**How to complete this task:** Output every line of the records below as a Markdown table with columns Row and Line, skipping blank lines. Leave the pictures out.

[[ Given entries, beginning ]]

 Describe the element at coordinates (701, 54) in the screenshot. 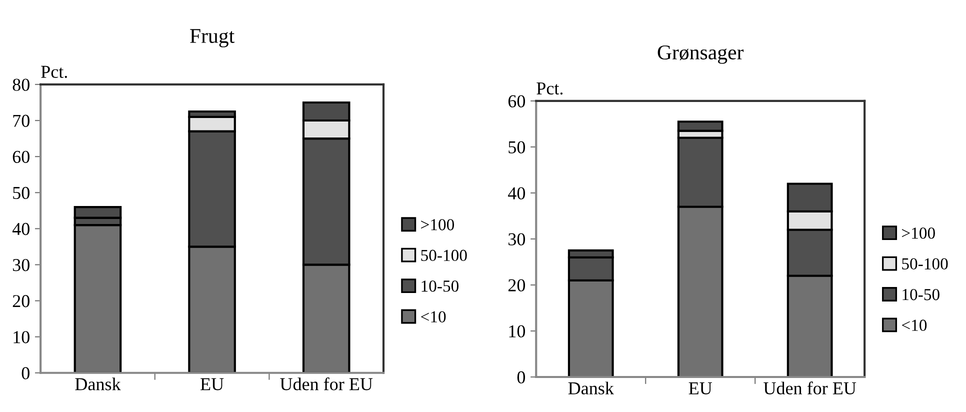

I see `chart-title: Grønsager` at that location.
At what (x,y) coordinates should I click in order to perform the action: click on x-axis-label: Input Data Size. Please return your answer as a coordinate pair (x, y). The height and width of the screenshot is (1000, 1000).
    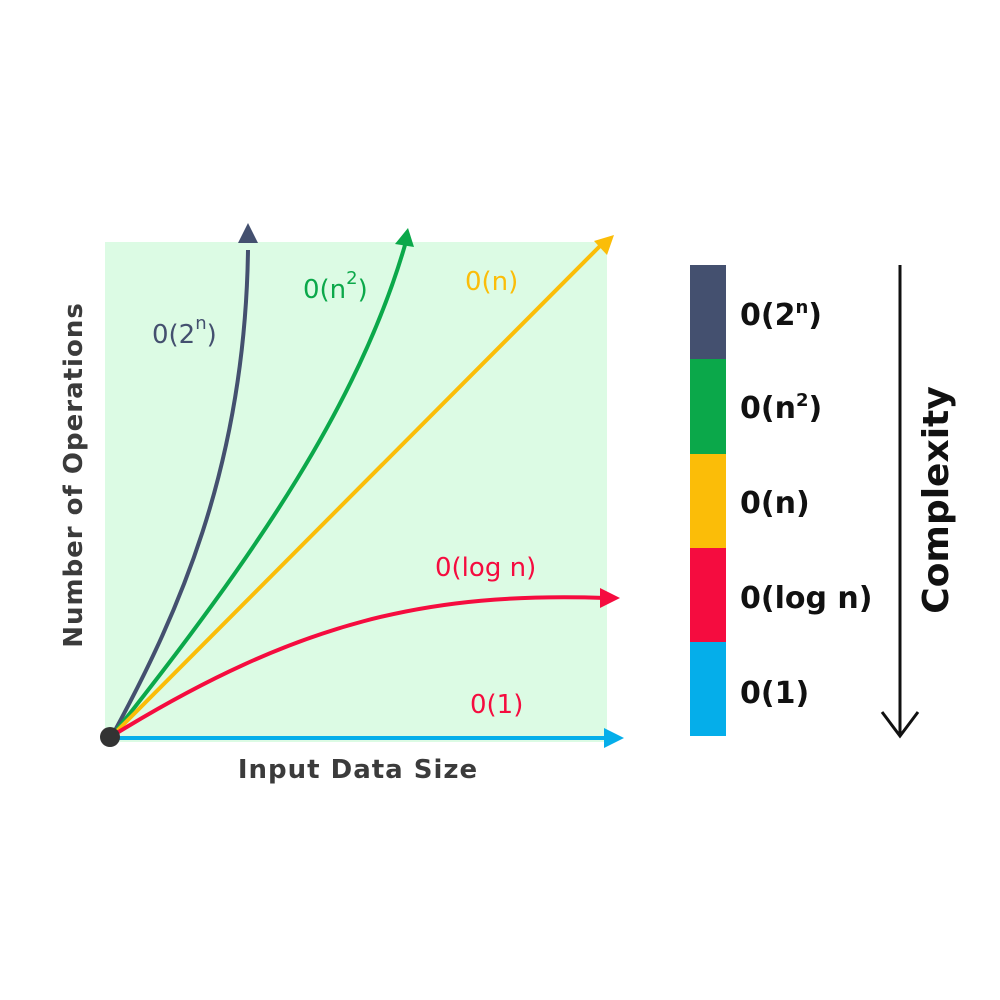
    Looking at the image, I should click on (358, 770).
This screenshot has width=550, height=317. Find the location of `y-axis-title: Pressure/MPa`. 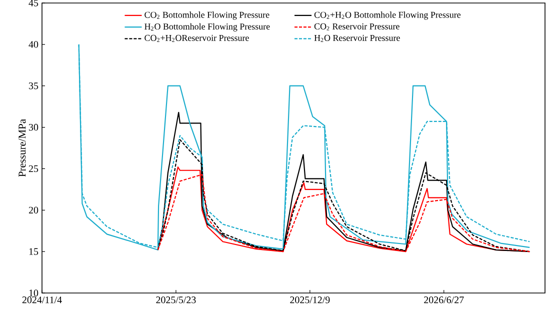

[[ Given entries, end ]]

**Reply:**
| Row | Line |
|---|---|
| 1 |  Describe the element at coordinates (701, 54) in the screenshot.  |
| 2 | I see `chart-title: Grønsager` at that location. |
| 3 | At what (x,y) coordinates should I click in order to perform the action: click on x-axis-label: Input Data Size. Please return your answer as a coordinate pair (x, y). The height and width of the screenshot is (1000, 1000). |
| 4 |     Looking at the image, I should click on (358, 770). |
| 5 | This screenshot has width=550, height=317. Find the location of `y-axis-title: Pressure/MPa`.  |